From the VA Advisory Committee on Disability Compensation:
"Chairman Martin reminded attendees that any opinions expressed at the meeting were solely those of the individuals providing them, and did not necessarily reflect the position of ACDC, VA, or the federal government. He read a letter from Jim Sampsel, who briefed the Committee at its March meeting on Agent Orange-related issues, and whose remarks were published in the media. Mr. Sampsel expressed regret over raising the issue of hypertension and recognized the debate on related legal, scientific, and factual issues. He apologized for any negative effects his presentation may have had on the Committee or its mission. Several members praised Mr. Sampsel for his long-time dedication to Veterans’ issues. The Chairman said the Committee welcomed frank and open discussion."
My Public Comments to the Committee:
"Wes Carter spoke on behalf of VVA, the C-123 Veterans Association, and the United Veterans of Colorado. He objected to Mr. Sampsel’s presentation on Agent Orange at ACDC’s March meeting, which he felt had dismissed legitimate concerns over Agent Orange exposure as hype and hysteria. The presentation failed to mention that several institutions, including the Centers for Disease Control and Prevention (CDC), had concluded that Agent Orange exposure was harmful. The CDC had informed VA that someone (having flown former Agent Orange C-123s) exposed to Agent Orange was 200 times more likely to have cancer.** see correction
Mr. Carter also objected to being mentioned and having his medical situation discussed in Mr. Sampsel’s presentation. Mr. Sampsel had noted Mr. Carter’s 100 percent disability rating, and commented that he guessed that was not enough. Mr. Carter responded that it should not be enough* and that he deserved acknowledgment that his cancer was due to Agent Orange exposure.

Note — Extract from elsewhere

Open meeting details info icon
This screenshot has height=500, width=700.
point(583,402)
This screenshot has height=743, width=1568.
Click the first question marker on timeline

Mr. Carter was disturbed that Mr. Sampsel validated the claims of a consultant VA had paid $600,000 to oppose him at an Institute of Medicine hearing. This consultant had previously referred to Mr. Carter and similarly situated Veterans as trash haulers and freeloaders, and had taken a contemporary photograph of a C-123 airplane and passed it off as a 1971 picture which he represented as evidence for why VA should keep its hospital doors locked to C-123 Veterans.
Mr. Carter added that a group of Veterans’ organizations had written a letter protesting VA’s reliance on the consultant, and that ProPublica and Stars and Stripes had written articles criticizing Mr. Sampsel’s conclusions.

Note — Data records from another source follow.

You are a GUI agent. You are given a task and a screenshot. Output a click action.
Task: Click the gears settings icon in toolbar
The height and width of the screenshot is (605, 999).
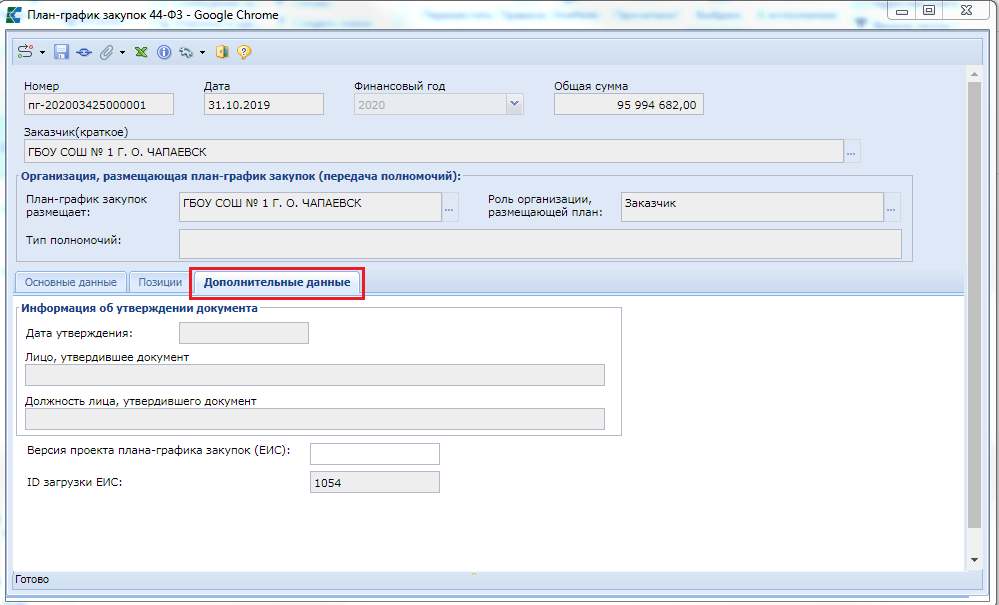click(x=185, y=52)
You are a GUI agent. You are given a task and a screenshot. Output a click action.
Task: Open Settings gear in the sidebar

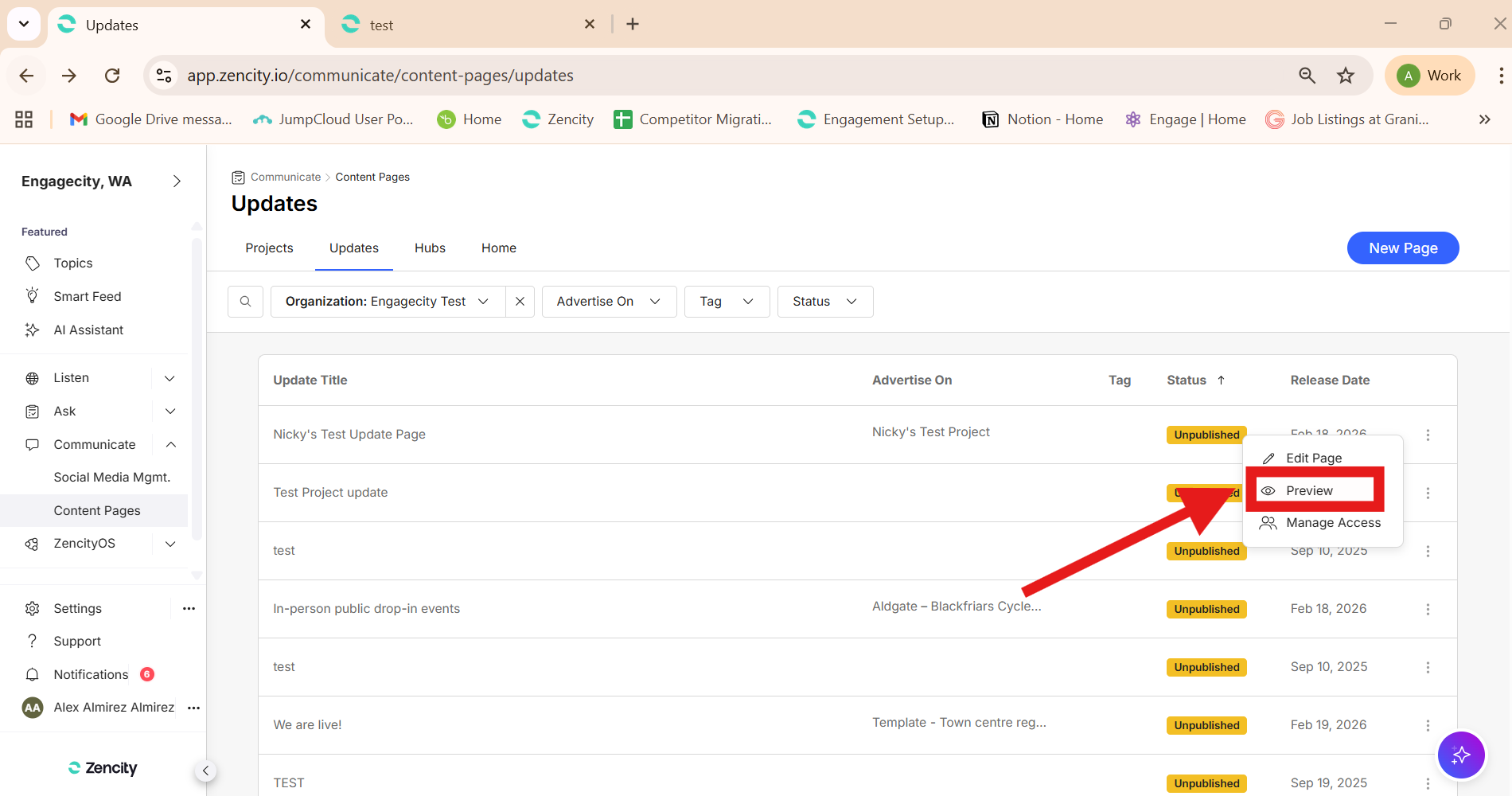33,608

Mr. Goldsmith asked if statements found to be untrue should be stricken from the record.
Dr. Vvedenskaya said that ACDC’s meetings were open to the public and that any comments made became part of the public record. Dr. Jones argued that it was contrary to ACDC’s charter to refer to individual Veterans by name at Committee meetings; if a presenter violated that policy, the Committee should make it clear that such remarks were inappropriate. Dr. Granger agreed that personal health information was private and should not be shared in a public forum without the individual’s consent. Chairman Martin thanked Mr. Carter for his comments and his service."

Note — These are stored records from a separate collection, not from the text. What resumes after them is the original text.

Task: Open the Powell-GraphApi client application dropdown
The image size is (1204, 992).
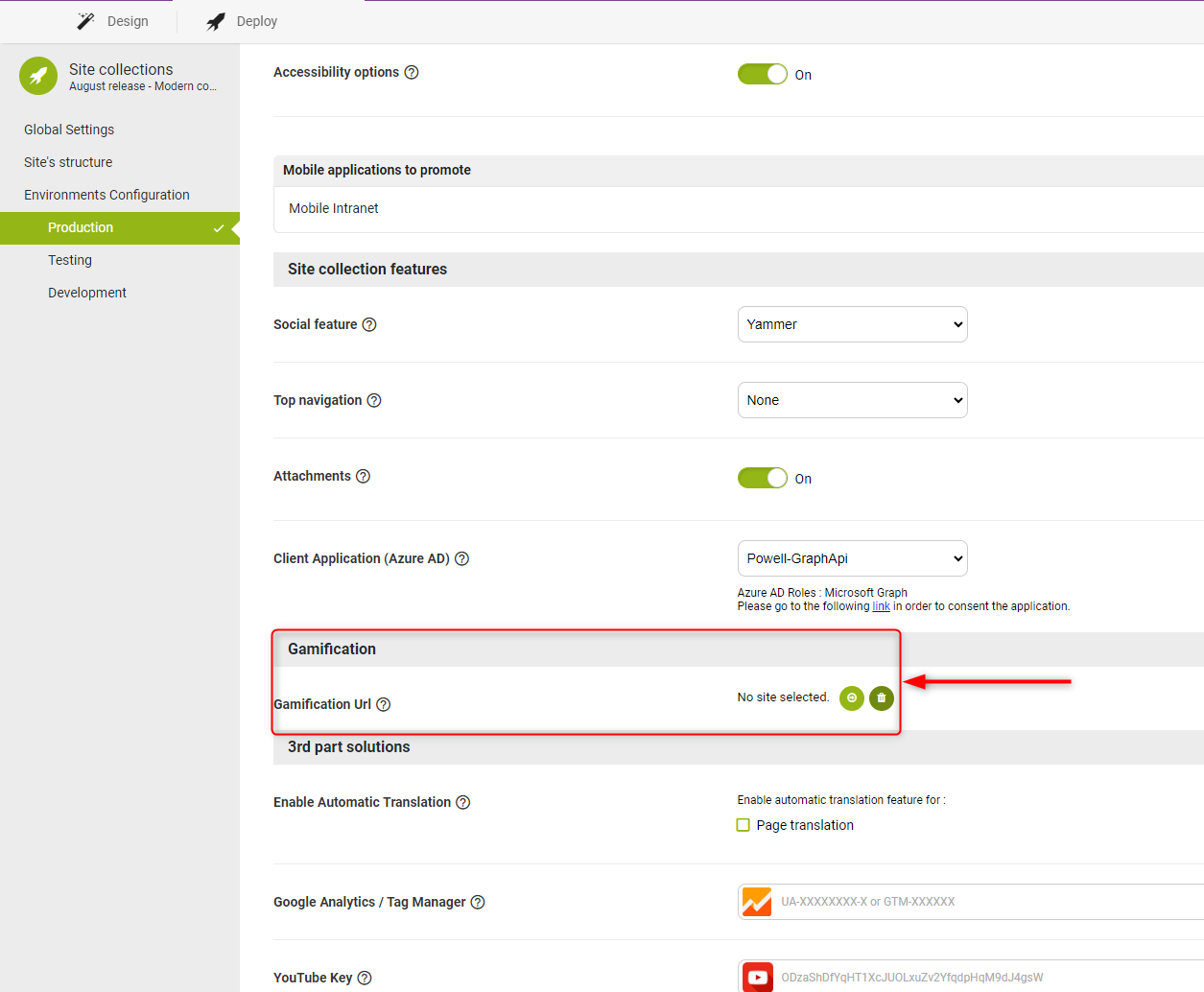Action: pos(852,558)
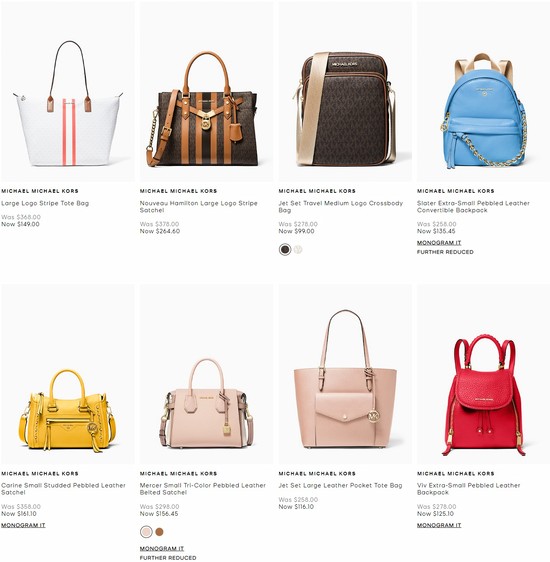Open Nouveau Hamilton Large Logo Stripe Satchel title
The image size is (550, 562).
[199, 206]
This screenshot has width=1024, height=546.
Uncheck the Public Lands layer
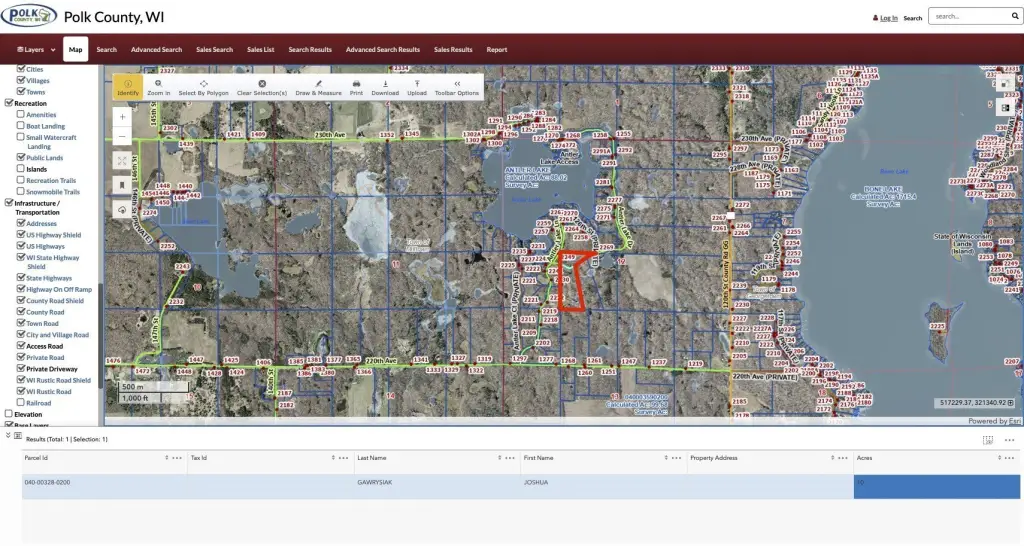click(x=21, y=158)
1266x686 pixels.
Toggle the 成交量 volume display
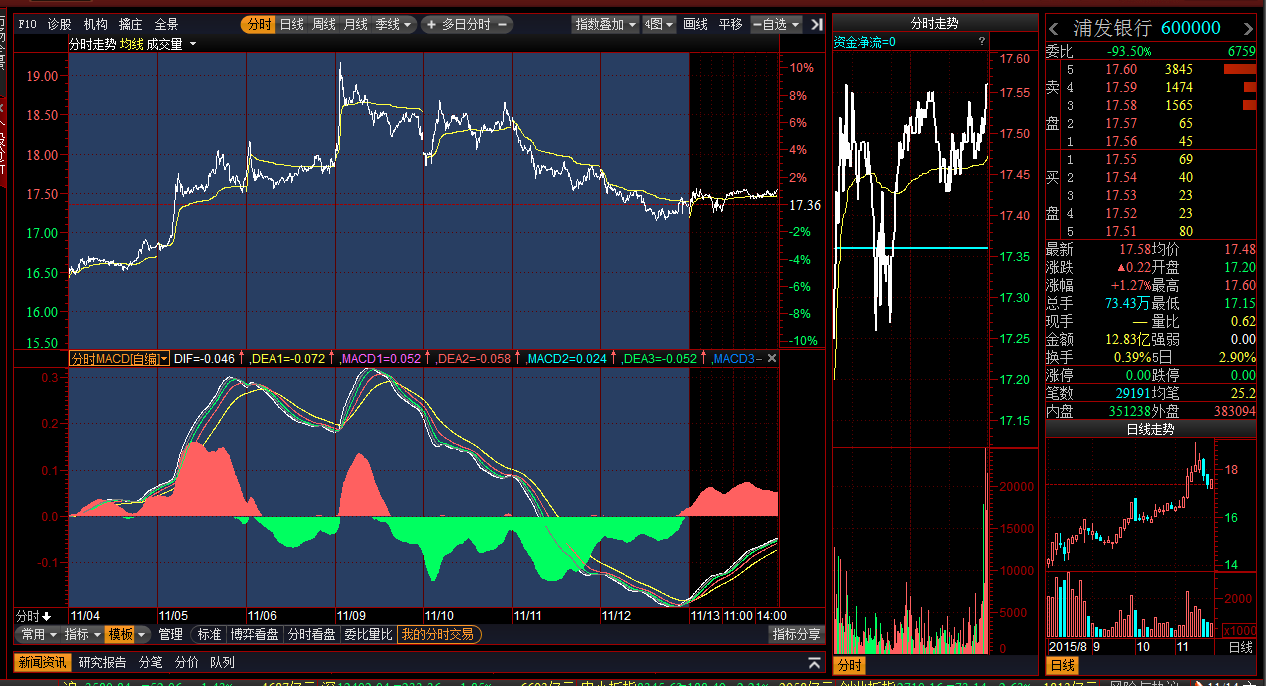tap(164, 44)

My correction to the ACDC minutes:
1.* I never have had or expressed objection to my VA 100% disability rating being "enough," but only to Mr. Samplel making that sarcastic suggestion to his colleague.
2. CDC/ATSDR reported to VA and the IOM that C-123 veterans face a 200-fold greater risk of cancers. The minutes incorrectly state that CDC reached that conclusion about all Agent Orange veteran exposures.